Marx explains in “Wage Labour and Capital” how labor becomes a commodity, that is how labor can be bought/sold, and the problems created with this, such as alienation and exploitation. Alienation and exploitation are important concepts to understand; exploitation is the extraction of a surplus value and alienation is the experience of part of oneself as alien – separated from work, product of work, self, and others. It is possible that the high ranking executives from Enron felt alienated when it came to their work. Feeling this alienation could be what allowed them to take advantage of those under them; because they felt separated from their work and the product of their work i.e. the good of the overall company, they may have been able to over look the fact that their actions would directly effect and effect their fellow employees in a very negative way. The actions of these high ranking executives cost many people their jobs and their livelihoods which not only affected those employees but also those employees’ families and loved ones. It is safe to assume that those who held these high ranking executive positions, the “bourgeoisie”, were well off which may be why they were able to exploit the “proletariat.” The “bourgeoisie” did not see the use-value in their employees. Marx explains in “Commodities and Money” use-value to be the value inherent in the utility of an object, that is the quality of this object, with that object being lower ranking employees in this case. Without these lower ranking employees the company would not have functioned in a way possible for Enron to be as successful of a business as it once was.
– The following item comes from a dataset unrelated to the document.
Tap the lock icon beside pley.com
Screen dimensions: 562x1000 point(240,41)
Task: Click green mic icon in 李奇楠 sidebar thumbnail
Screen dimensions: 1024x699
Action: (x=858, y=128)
It was these employees that were the bread and butter of the company while the high ranking executives made company decisions that more often than not benefited them. These higher ranking employees did not see the use-value in their employees which allowed them to take advantage of them in exchange for making a lot of money. In the same piece “Commodities and Money” Marx’s explains exchange-value, the value an object can attain when sold or exchanged. With the case of Enron, the higher ranking executives exchanged their personal wealth for the overall wellbeing of the company itself; that is to say that they were looking out for themselves and only themselves.